▼
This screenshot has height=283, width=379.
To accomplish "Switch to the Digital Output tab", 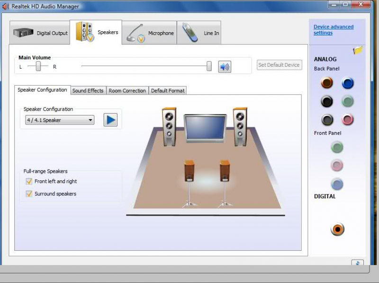I will click(41, 33).
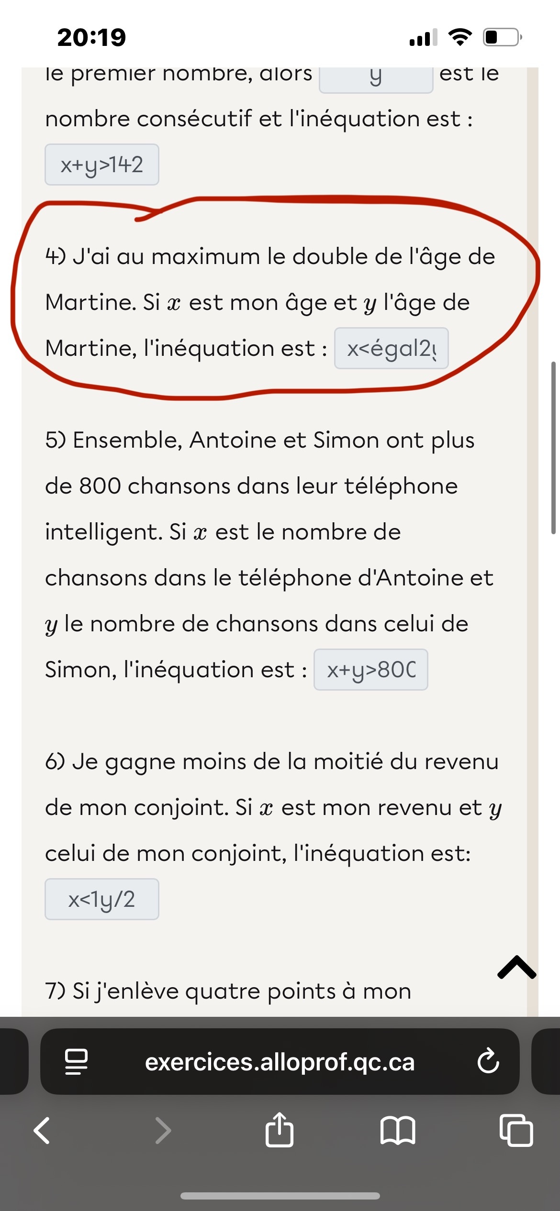
Task: Open the Share sheet icon
Action: [x=280, y=1130]
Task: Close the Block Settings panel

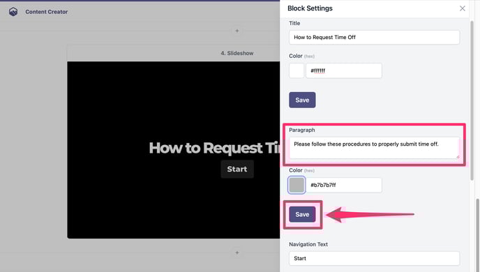Action: (463, 8)
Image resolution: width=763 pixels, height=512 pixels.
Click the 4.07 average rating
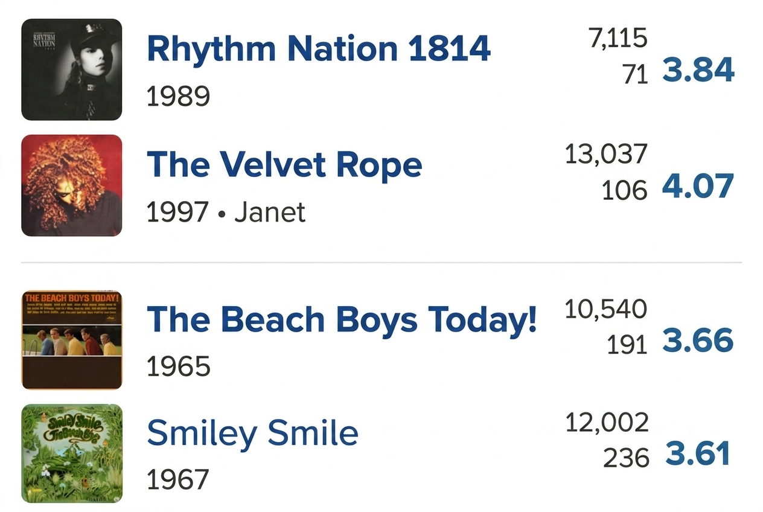698,186
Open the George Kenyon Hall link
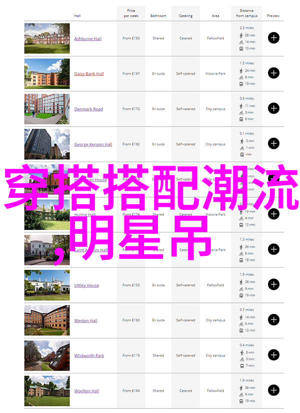The image size is (300, 413). [93, 145]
▲
> _Work to complete_
Quote the lines of data above, from the line containing "Image resolution: width=763" through the end of the data, and leave the pictures out of your answer.

> _Written solution_
Image resolution: width=763 pixels, height=512 pixels.
Click the 4.07 average rating
698,186
Open the George Kenyon Hall link
The image size is (300, 413). [93, 145]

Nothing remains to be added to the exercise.